#### Source data:
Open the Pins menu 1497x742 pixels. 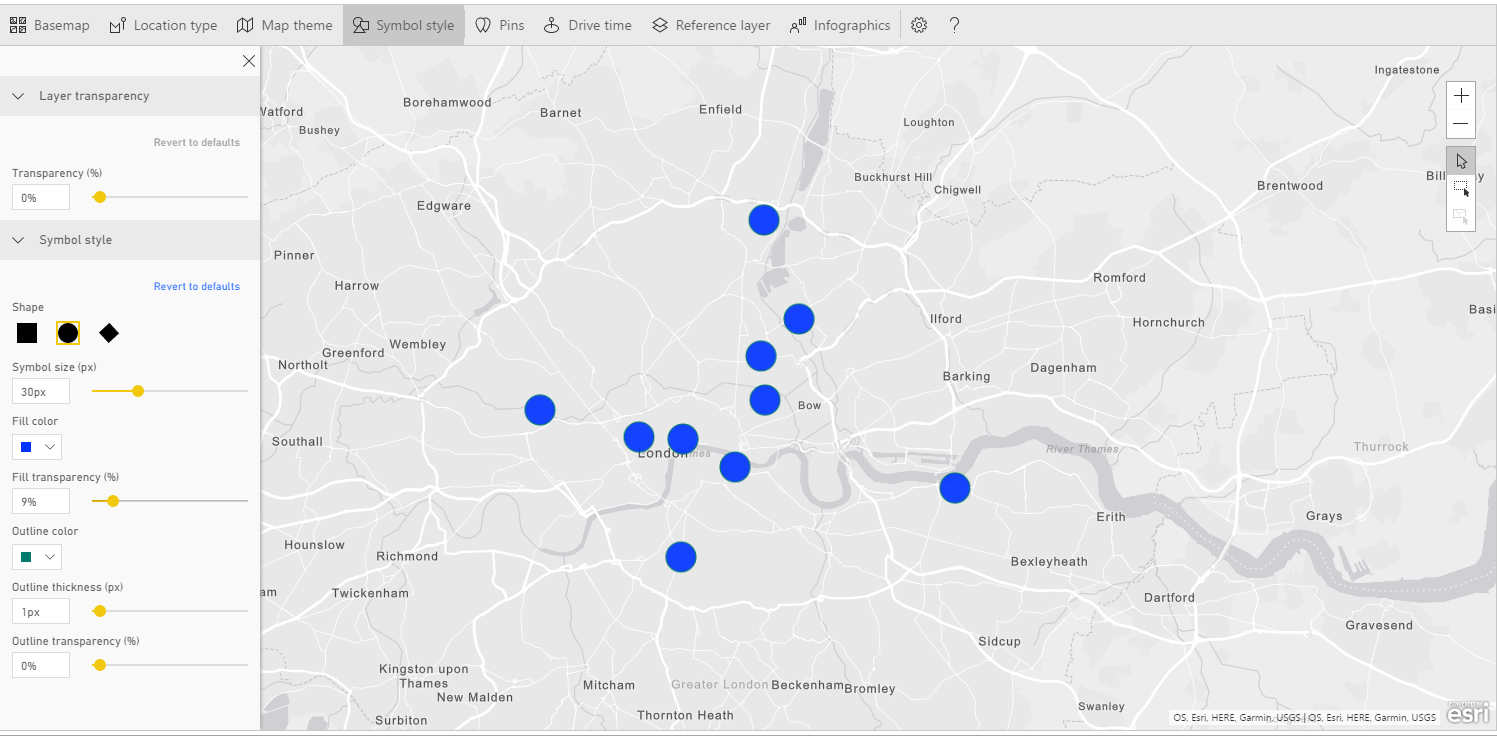[499, 25]
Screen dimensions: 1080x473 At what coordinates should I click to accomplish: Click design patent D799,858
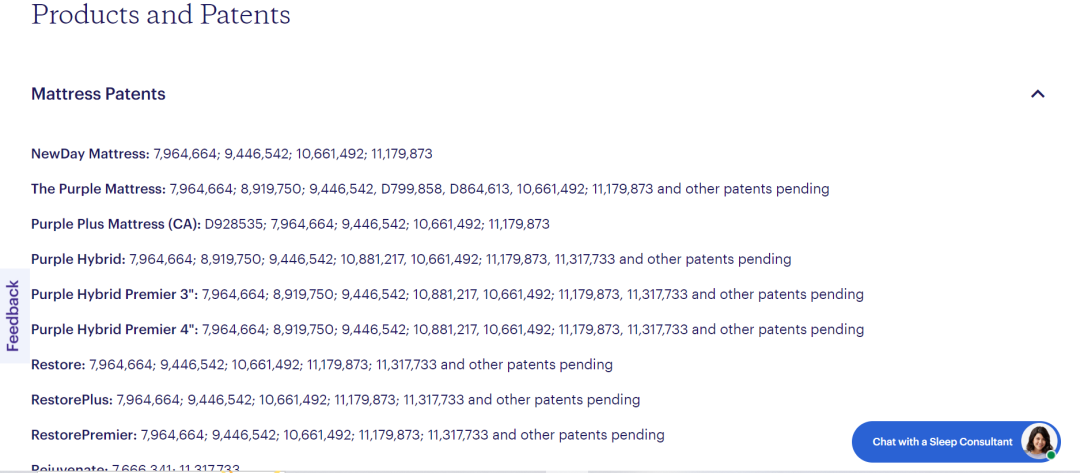tap(411, 189)
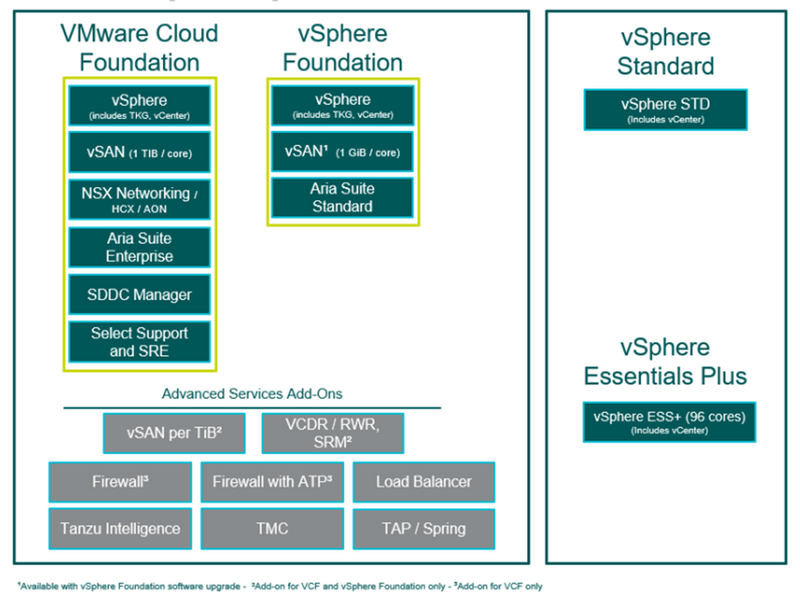Select the Load Balancer add-on
Screen dimensions: 800x599
point(423,481)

#### Given problem:
Rewrite the stretch from the line containing "Screen dimensions: 1080x473" through the end of the records, swapping "coordinates" for "location" and keeping everything else the same. Omit the pictures from your answer.

#### Finished answer:
Screen dimensions: 1080x473 At what location should I click to accomplish: Click design patent D799,858
tap(411, 189)
Select the Load Balancer add-on
Screen dimensions: 800x599
point(423,481)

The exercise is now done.